My ignorance, my curiosity and my intrigue was solved by my friend who had called me before, who told me: “A., St. Ephraim visited you!”
On the phone I asked: “Where is the Saint? I didn't see him enter my house.”
My friend replied: “The Saint visited you through his divine fragrance, because we went to venerate him. The smell that you sensed is called divine fragrance, and this is the presence of the Saint, because the Saint wanted to visit you...”
My friend then asked me: “Did you light your vigil lamp?”, and I responded: “Paradoxically, yes.”
In reality, I don't know how, but I had lit my vigil lamp, and all that I remember was that I was kneeling and thanking God and the Saint who enlightened me, and entreating that I be forgiven, who had been so many years away from them.
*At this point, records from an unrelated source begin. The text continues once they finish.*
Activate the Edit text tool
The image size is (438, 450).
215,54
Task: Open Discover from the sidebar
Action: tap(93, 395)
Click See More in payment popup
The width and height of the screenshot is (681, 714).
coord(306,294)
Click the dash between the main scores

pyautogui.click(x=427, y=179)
O my honored Abbess, there when I was kneeling and crying, without any depression, I felt an internal change within me, and I put my head to the ground, and sought forgiveness for all my sins, for all of the years that I was very far away from God.
At that instant I asked myself, and had the thought: how could I learn all that is read within the Church, and come to know Christ better. How could I learn that which the priest and the chanters chant, and how could I learn about our Saints?
And again a divine illumination came to me! I should go purchase the Lives of the Saints, and other Christian books, in order to learn the Divine services, and everything that has to do with the Church, along with the hymns and apolytikia of the Saints. This is what happened.
During my first Holy Confession, I said this all to my Spiritual Father, and when I left for my home, I couldn't relate to you what a weight had fled from on top of me, and I walked as if I wasn't walking at all, but like a bird in the air (I became free in reality)...
From then when I was enlightened and as if re-baptized by St. Ephraim, I entered again to a religious road, and this I attribute to our Lord and to the Most-holy Theotokos, who intervened, sending our Saint Ephraim to enlighten me. Therefore, I owe a great thank-you to the Holy Great Martyr Ephraim.
From then on, I go to Church every Sunday and Great Feast, I confess and I commune.
Because of the wonder which St. Ephraim worked for me, I glorify and thank him every day, and confess his wonder to the world, and I give people his Paraklesis, his icons and his books to read. O my honored Mother and Abbess, I ask forgiveness from the Lord and our Saint for neglecting to write of the good that he did, and I ask forgiveness for tiring you...
I hope and pray that our Saint will protect your Holy Monastery, together with the sisters, and that you might pray for me, the sinner.